UNITED STATES DISTRICT COURT FOR THE EASTERN DISTRICT OF CALIFORNIA
Nov 12, 2019
No. 2:18-cv-1835 MCE DB P (E.D. Cal. Nov. 12, 2019)

Opinion

No. 2:18-cv-1835 MCE DB P

11-12-2019

FRANK MARTINEZ RAMIREZ, Plaintiff, v. JERRY BROWN, et al., Defendants.


FINDINGS AND RECOMMENDATIONS

Plaintiff is a state prisoner proceeding pro se and in forma pauperis with a civil rights action pursuant to 42 U.S.C. § 1983. Plaintiff claims defendants violated his rights when officers used excessive force, filed false disciplinary reports against him, and failed to provide him with adequate medical and mental health treatment. Presently before the court is plaintiff's third amended complaint for screening. For the reasons set forth below, the court will recommend that the complaint be dismissed without leave to amend.

SCREENING

I. Legal Standards

The court is required to screen complaints brought by prisoners seeking relief against a governmental entity or an officer or employee of a governmental entity. See 28 U.S.C. § 1915A(a). The court must dismiss a complaint or portion thereof if the prisoner has raised claims that are legally "frivolous or malicious," that fail to state a claim upon which relief may be //// granted, or that seek monetary relief from a defendant who is immune from such relief. See 28 U.S.C. § 1915A(b)(1) & (2).
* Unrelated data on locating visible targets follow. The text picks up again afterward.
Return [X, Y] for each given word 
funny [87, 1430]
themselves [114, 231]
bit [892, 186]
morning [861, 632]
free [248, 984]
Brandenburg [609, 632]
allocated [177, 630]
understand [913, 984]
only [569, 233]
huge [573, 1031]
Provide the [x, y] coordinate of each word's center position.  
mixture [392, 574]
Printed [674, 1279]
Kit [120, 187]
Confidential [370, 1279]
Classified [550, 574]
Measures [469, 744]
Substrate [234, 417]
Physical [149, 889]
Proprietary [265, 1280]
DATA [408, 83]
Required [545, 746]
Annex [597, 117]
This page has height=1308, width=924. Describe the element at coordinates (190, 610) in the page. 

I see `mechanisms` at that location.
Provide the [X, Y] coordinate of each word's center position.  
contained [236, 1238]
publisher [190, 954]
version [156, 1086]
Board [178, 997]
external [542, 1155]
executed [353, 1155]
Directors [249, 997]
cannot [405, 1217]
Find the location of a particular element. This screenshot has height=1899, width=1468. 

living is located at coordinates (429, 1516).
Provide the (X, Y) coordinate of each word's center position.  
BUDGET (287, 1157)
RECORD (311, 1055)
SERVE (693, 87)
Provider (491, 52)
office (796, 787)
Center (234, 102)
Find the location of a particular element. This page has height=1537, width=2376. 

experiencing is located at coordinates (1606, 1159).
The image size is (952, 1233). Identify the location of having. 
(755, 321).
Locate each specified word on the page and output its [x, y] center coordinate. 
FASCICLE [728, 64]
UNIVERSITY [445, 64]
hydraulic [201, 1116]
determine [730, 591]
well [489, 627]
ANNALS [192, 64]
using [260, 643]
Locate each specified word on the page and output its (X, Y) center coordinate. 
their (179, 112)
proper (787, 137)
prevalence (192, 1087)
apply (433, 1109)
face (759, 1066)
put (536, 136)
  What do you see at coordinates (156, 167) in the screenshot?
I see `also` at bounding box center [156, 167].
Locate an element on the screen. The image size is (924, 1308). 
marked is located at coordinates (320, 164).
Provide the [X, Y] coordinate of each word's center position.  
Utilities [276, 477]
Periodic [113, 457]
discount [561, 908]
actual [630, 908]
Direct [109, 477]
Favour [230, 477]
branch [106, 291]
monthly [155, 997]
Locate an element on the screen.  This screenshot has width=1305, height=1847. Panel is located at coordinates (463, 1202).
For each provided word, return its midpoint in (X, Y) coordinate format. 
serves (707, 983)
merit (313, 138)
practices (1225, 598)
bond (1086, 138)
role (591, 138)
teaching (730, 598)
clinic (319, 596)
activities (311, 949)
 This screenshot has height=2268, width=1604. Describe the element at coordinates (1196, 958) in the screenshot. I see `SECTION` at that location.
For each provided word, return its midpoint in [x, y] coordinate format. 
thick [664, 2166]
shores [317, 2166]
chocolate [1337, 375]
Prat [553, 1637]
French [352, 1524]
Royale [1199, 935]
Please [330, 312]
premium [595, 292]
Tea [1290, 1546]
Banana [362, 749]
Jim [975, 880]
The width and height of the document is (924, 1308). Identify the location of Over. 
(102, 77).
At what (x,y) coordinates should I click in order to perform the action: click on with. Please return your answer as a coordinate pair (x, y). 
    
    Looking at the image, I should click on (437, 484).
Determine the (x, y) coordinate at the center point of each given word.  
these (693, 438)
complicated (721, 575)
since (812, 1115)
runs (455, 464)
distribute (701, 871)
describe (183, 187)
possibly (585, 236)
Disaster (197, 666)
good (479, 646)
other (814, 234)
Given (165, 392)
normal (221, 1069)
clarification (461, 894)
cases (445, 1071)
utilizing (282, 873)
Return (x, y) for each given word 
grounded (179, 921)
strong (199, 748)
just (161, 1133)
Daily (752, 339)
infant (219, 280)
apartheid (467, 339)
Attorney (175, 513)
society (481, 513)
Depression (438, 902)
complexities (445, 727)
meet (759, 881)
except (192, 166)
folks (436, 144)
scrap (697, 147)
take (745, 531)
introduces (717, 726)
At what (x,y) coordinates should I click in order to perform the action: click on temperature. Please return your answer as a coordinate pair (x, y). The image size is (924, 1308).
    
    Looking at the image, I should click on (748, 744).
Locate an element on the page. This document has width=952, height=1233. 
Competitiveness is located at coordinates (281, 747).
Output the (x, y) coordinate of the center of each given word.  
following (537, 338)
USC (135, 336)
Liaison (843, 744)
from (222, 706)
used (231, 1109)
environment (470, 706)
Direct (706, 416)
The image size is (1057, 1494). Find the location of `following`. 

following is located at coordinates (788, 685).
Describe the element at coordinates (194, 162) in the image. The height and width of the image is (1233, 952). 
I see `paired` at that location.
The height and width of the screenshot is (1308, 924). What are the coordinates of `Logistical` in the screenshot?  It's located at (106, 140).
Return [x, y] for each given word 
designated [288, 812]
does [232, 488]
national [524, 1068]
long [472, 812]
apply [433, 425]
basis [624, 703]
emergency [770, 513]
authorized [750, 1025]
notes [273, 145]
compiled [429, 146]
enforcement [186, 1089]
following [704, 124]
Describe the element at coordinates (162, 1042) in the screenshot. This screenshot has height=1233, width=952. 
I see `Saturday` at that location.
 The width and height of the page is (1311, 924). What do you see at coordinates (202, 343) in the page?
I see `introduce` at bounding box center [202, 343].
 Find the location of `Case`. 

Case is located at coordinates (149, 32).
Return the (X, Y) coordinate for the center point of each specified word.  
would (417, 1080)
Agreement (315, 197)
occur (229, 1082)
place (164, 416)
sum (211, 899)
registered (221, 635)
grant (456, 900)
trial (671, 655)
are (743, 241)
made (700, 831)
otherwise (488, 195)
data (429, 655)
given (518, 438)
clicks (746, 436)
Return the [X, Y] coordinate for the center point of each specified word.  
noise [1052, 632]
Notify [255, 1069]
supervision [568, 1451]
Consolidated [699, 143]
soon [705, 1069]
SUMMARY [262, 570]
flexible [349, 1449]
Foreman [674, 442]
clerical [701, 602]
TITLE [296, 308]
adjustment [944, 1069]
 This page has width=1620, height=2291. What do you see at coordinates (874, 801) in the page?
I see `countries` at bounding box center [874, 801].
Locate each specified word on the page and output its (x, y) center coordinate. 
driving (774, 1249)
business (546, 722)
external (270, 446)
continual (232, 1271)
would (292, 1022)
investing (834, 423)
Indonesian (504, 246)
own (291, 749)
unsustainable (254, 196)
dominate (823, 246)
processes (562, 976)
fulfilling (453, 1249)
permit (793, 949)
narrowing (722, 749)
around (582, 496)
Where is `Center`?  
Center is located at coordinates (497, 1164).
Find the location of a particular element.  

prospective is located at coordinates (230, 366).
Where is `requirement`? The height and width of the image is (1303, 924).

A claim is legally frivolous when it lacks an arguable basis either in law or in fact. Neitzke v. Williams, 490 U.S. 319, 325 (1989); Franklin v. Murphy, 745 F.2d 1221, 1227-28 (9th Cir. 1984). The court may, therefore, dismiss a claim as frivolous where it is based on an indisputably meritless legal theory or where the factual contentions are clearly baseless. Neitzke, 490 U.S. at 327. The critical inquiry is whether a constitutional claim, however inartfully pleaded, has an arguable legal and factual basis. See Franklin, 745 F.2d at 1227. Rule 8(a)(2) of the Federal Rules of Civil Procedure "requires only 'a short and plain statement of the claim showing that the pleader is entitled to relief,' in order to 'give the defendant fair notice of what the . . . claim is and the grounds upon which it rests.'" Bell Atlantic Corp. v. Twombly, 550 U.S. 544, 555 (2007) (quoting Conley v. Gibson, 355 U.S. 41, 47 (1957)).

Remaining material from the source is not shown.